Study Finds Ways to Predict Organ Aging and Failure in Advance

organ aging and failure
Human organ aging and failure

Just like cars, houses, or neighborhoods differ in how they age, different parts of our bodies also age at different speeds. A recent study conducted by researchers from Stanford Medicine, involving 5,678 participants, revealed that our organs do not age uniformly. If a specific organ aging is faster compared to the same organ in others of the same age group, the person with the faster-aging organ is more vulnerable to diseases related to that organ, causing organ failure, and has a higher risk of mortality.

The research suggests that approximately 20% of generally healthy adults aged 50 and above have at least one organ aging faster than usual.

The positive aspect is that a basic blood test might be able to identify which organs are aging quickly in a person’s body. This could help in starting treatments early, even before any noticeable symptoms appear.

“We can estimate the biological age of an organ in an apparently healthy person,” said the study’s senior author, Tony Wyss-Coray, Ph.D., a professor of neurology and the D. H. Chen Professor II. “That, in turn, predicts a person’s risk for disease related to that organ.”

Hamilton Oh and Jarod Rutledge, students in Wyss-Coray’s lab, are the main writers of the study, released online on Dec. 6 in Nature.

 

Biological versus chronological age

“Numerous studies have come up with single numbers representing individuals’ biological age—the age implied by a sophisticated array of biomarkers—as opposed to their chronical age, the actual numbers of years that have passed since their birth,” said Wyss-Coray, who is also the director of the Phil and Penny Knight Initiative for Brain Resilience.

It provided specific numbers for 11 important parts of the body, including the heart, fat, lungs, immune system, kidneys, liver, muscles, pancreas, brain, blood vessels, and intestines.

“When we compared each of these organs’ biological age for each individual with its counterparts among a large group of people without obvious severe diseases, we found that 18.4% of those age 50 or older had at least one organ aging significantly more rapidly than the average,” Wyss-Coray said. “And we found that these individuals are at heightened risk for disease in that particular organ in the next 15 years.”

In the research, only approximately one in every 60 individuals experienced rapid aging in two of their organs. However, Wyss-Coray said, “They had 6.5 times the mortality risk of somebody without any pronouncedly-aged organ.”

The researchers used commercial technologies and their own algorithm to analyze thousands of proteins in people’s blood. They discovered that almost 1,000 of these proteins came specifically from individual organs. Abnormal levels of these proteins were linked to faster aging and increased vulnerability to diseases and death in those corresponding organs.

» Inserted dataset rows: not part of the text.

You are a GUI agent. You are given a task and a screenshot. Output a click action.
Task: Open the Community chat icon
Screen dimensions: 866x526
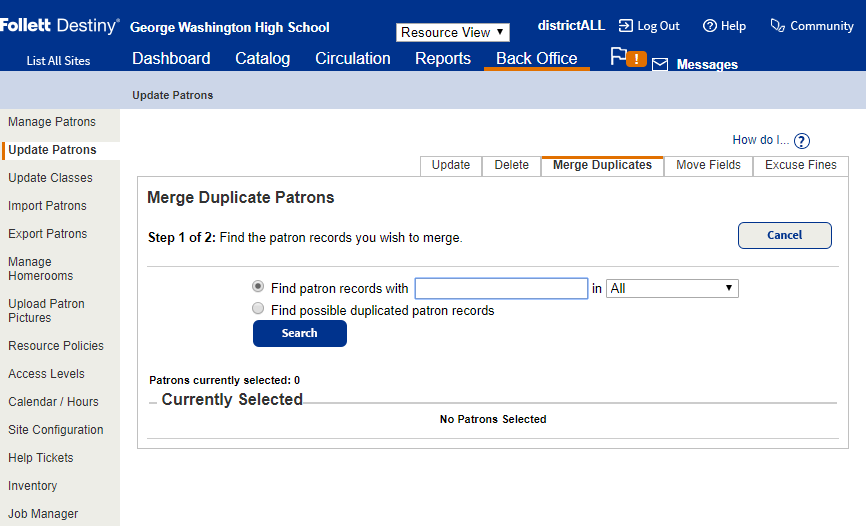777,26
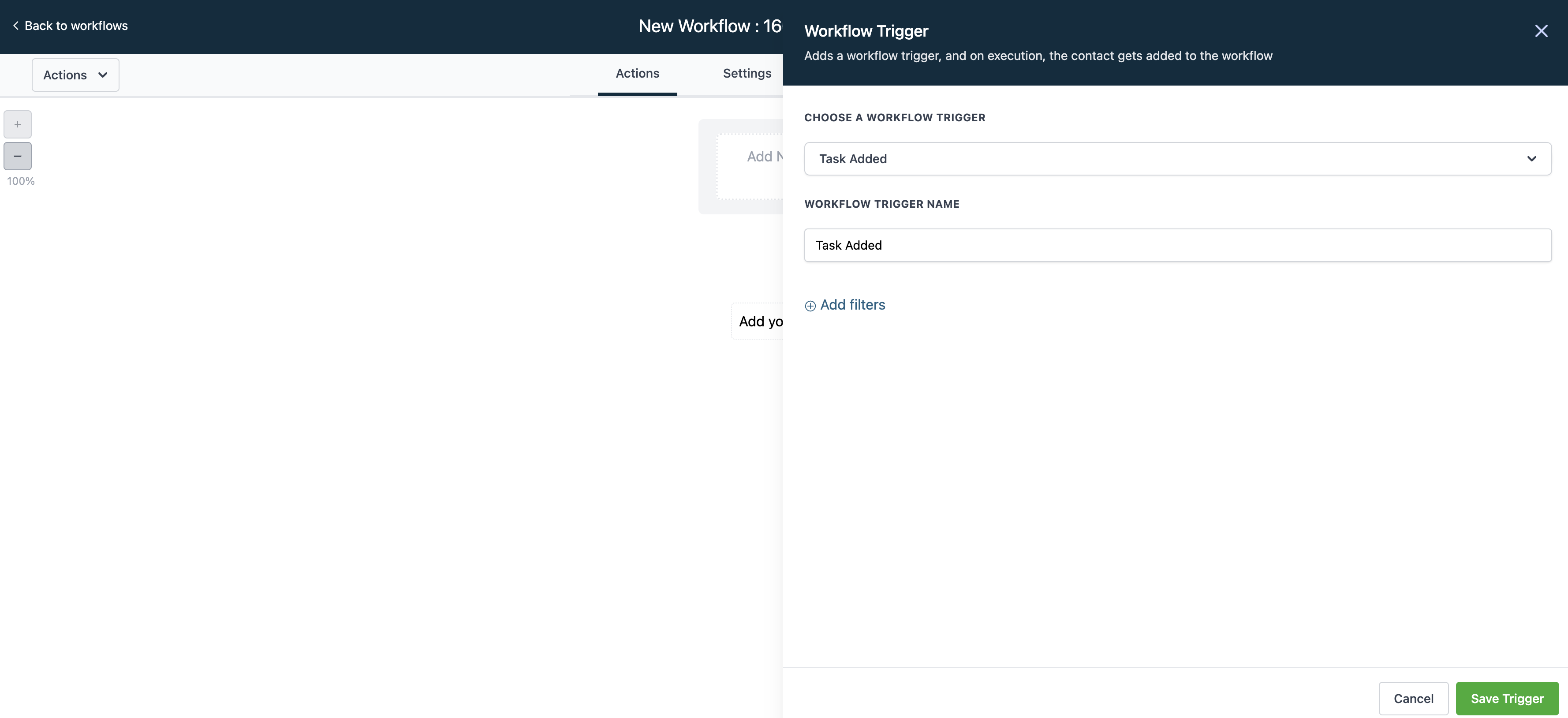This screenshot has width=1568, height=718.
Task: Click the Actions dropdown chevron arrow
Action: pyautogui.click(x=103, y=75)
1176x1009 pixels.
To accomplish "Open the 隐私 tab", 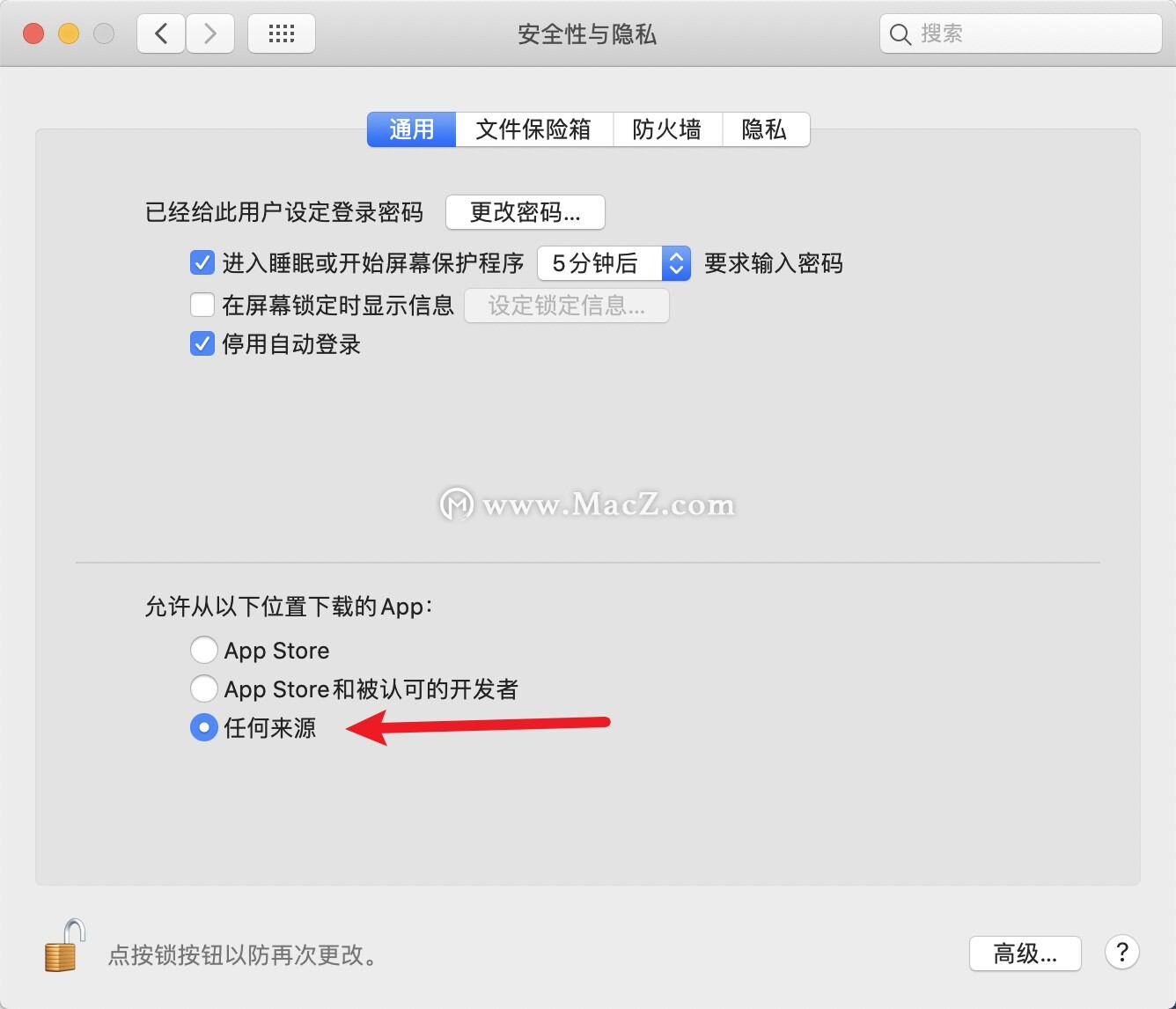I will pyautogui.click(x=765, y=129).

They began by examining the protein levels in the blood of almost 5,000 individuals, aged 20 to 90, who were generally healthy but mostly in the later stages of life. They identified proteins whose genes were four times more active in one organ than in any other. Initially, they found around 900 proteins specific to certain organs, but for reliability, they narrowed it down to 858.

To achieve this, they taught a machine-learning algorithm to estimate people’s ages by considering the levels of those 5,000 proteins. The algorithm selects proteins that most closely align with a specific characteristic (in this instance, accelerated biological aging in an individual or a specific organ) by asking, one after another, “Does this protein improve the correlation?”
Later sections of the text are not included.